**Article**

--

Comme mes collègues de ma génération, j’en avais une murale impressionnante et foisonnante. De cet amalgame émanait une biographie bien personnelle, à multiples facettes. Même si je ne les consultais pas souvent, ils avaient plusieurs fonctions. L’une d’elles, comme je le disais parfois à mes cohortes étudiantes, surtout sur le ton de la plaisanterie, était de les intimider.

Si les accumulations de notre bibliothèque illustrent ce qu’on a amassé pendant notre carrière universitaire, que représente leur antithèse — leur dispersion? Et d’où vient ce poids qu’on leur accorde?

--

**Données fournies**
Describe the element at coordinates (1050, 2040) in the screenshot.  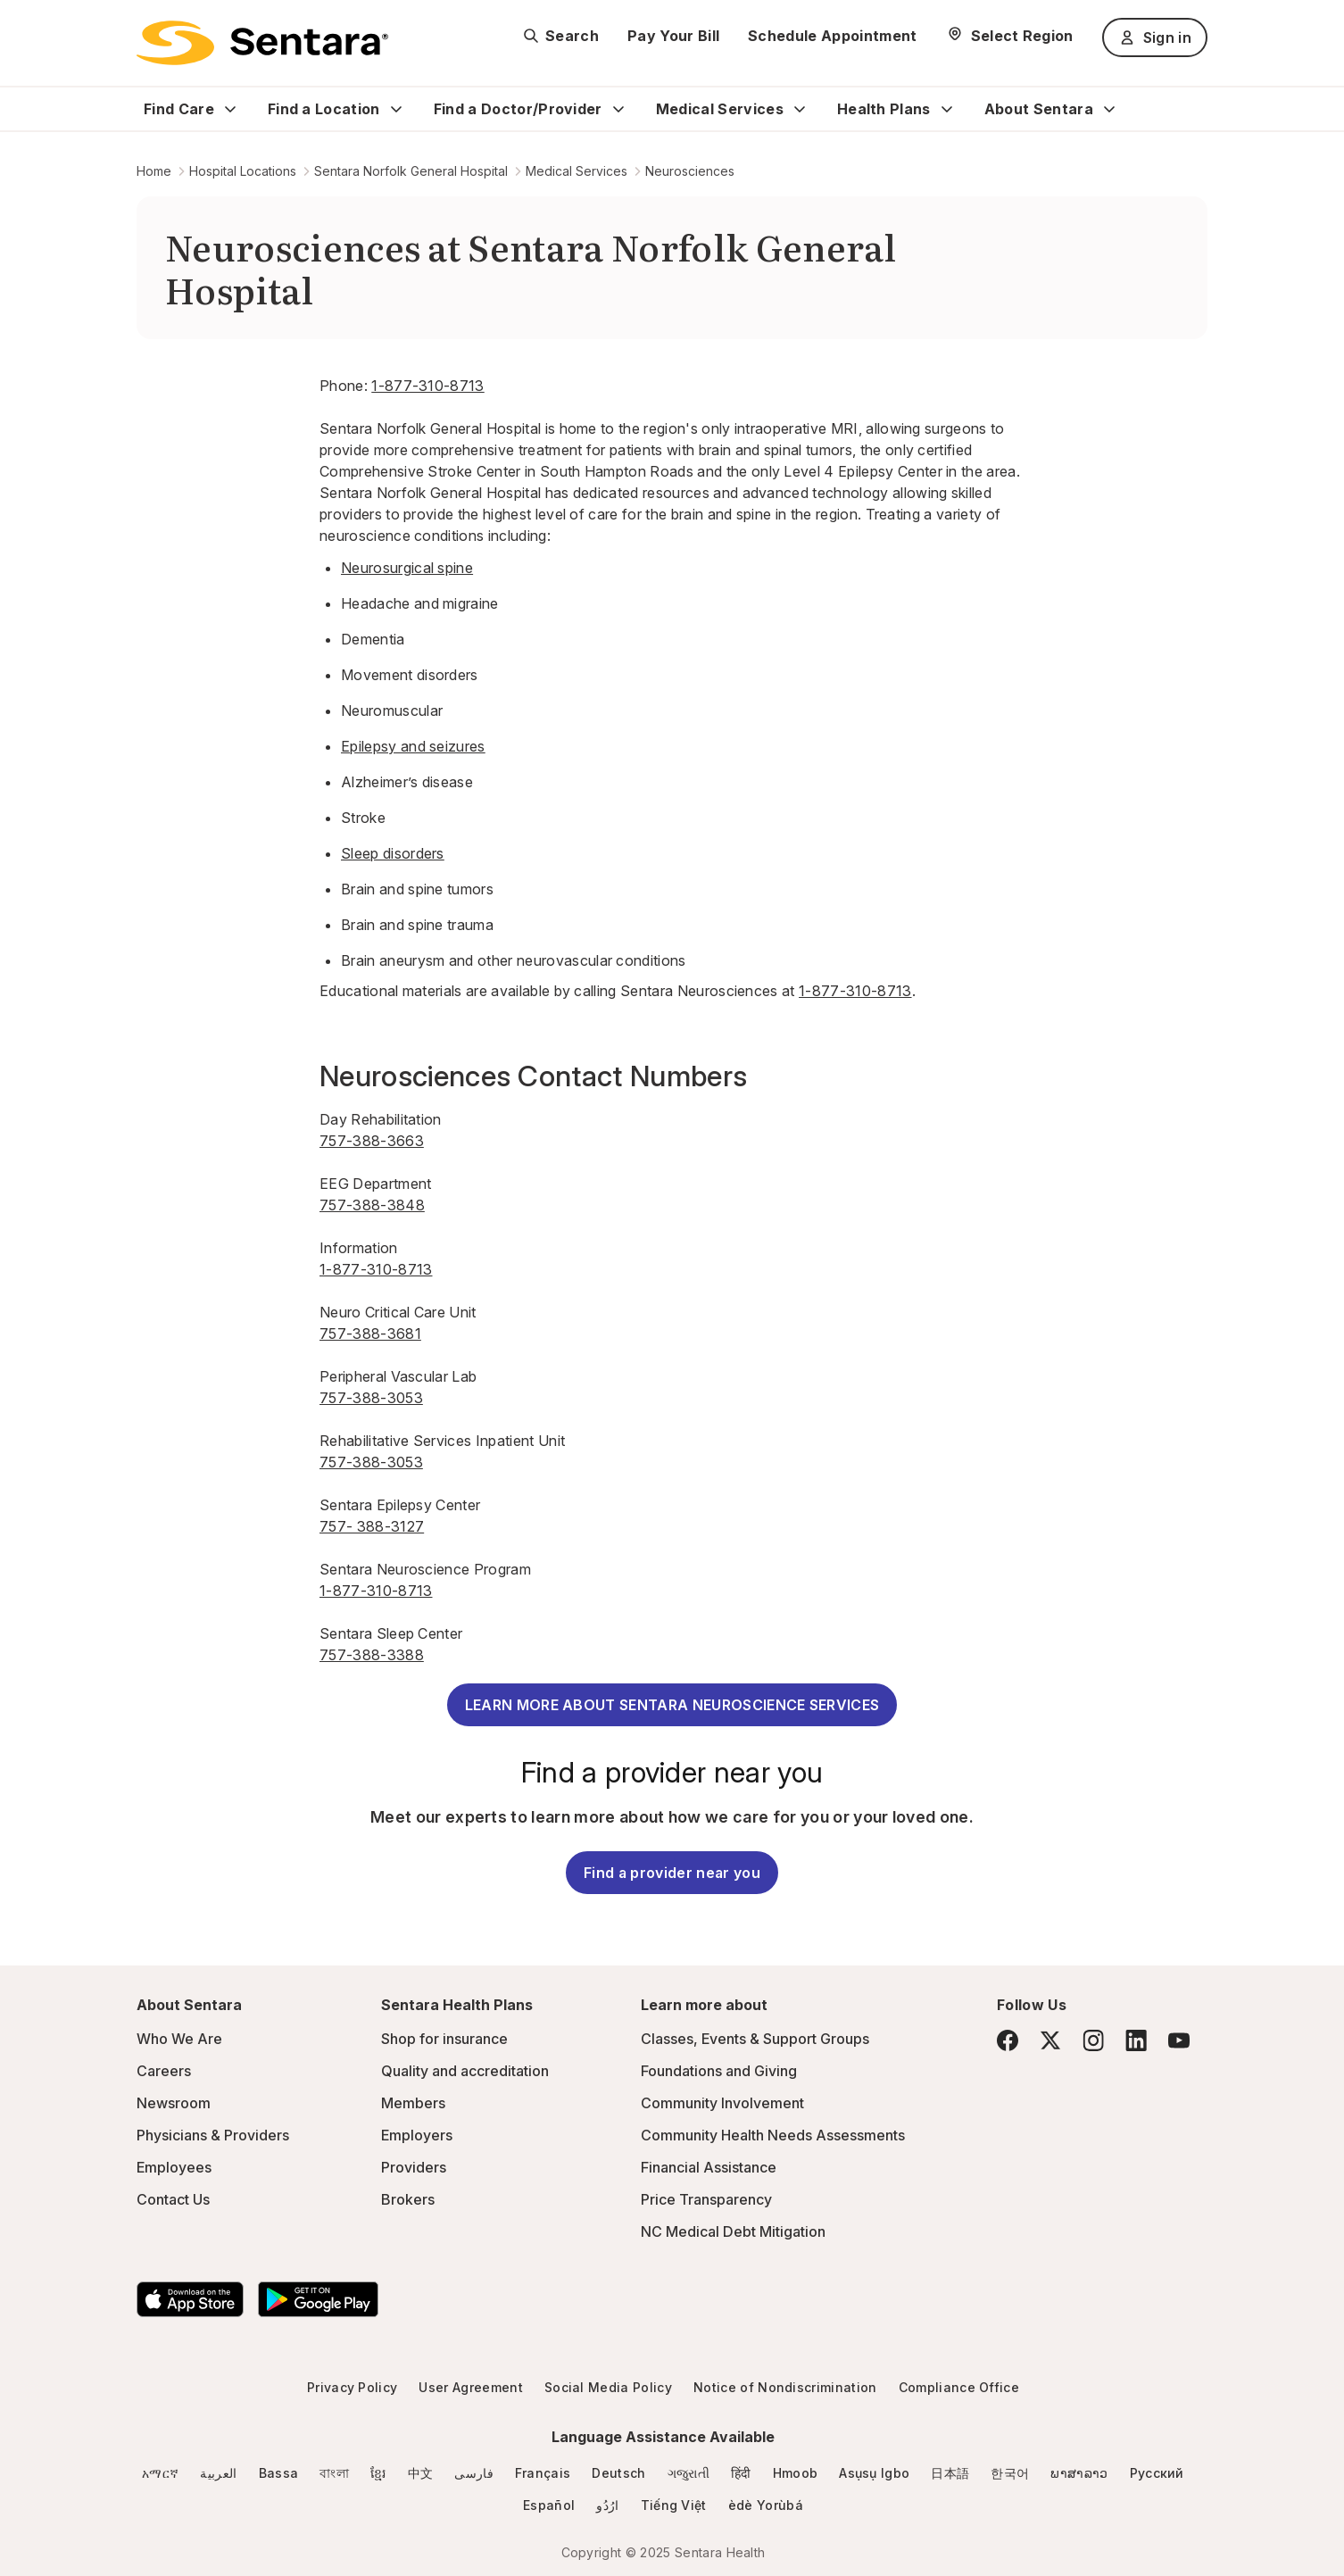
I see `[Twitter]` at that location.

--

**Exercice écrit**
Poursuivez l'article sur la bibliothèque amassée au fil d'une carrière universitaire là où il s'arrête.

**Corrigé**
Les accumulations se racontent aisément. Le récit débute par une mission aux moyens limités, parmi les librairies d’occasion de Kingston, en Ontario; chacune ayant une méthode de classement, des périls des odeurs de renfermé qui lui étaient propres. C’est là, ou lors de la vente annuelle de livres au profit de l’orchestre du coin, que j’ai mis la main, à la fermeture, sur une édition de 1830 de l’Histoire de la guerre du Péloponnèse traduite par Hobbes pour 4 $, ou encore que j’ai trouvé une mine d’or d’ouvrages presque neufs, à peine annotés — soit les livres d’universitaires à la retraite.

Quand l’heure est venue de déménager ma collection croissante, lorsque j’ai eu un poste dans une faculté à deux fuseaux horaires de distance, j’ai découvert que les entreprises de déménagement sous-estiment le poids des livres. Moi aussi, à une certaine manière.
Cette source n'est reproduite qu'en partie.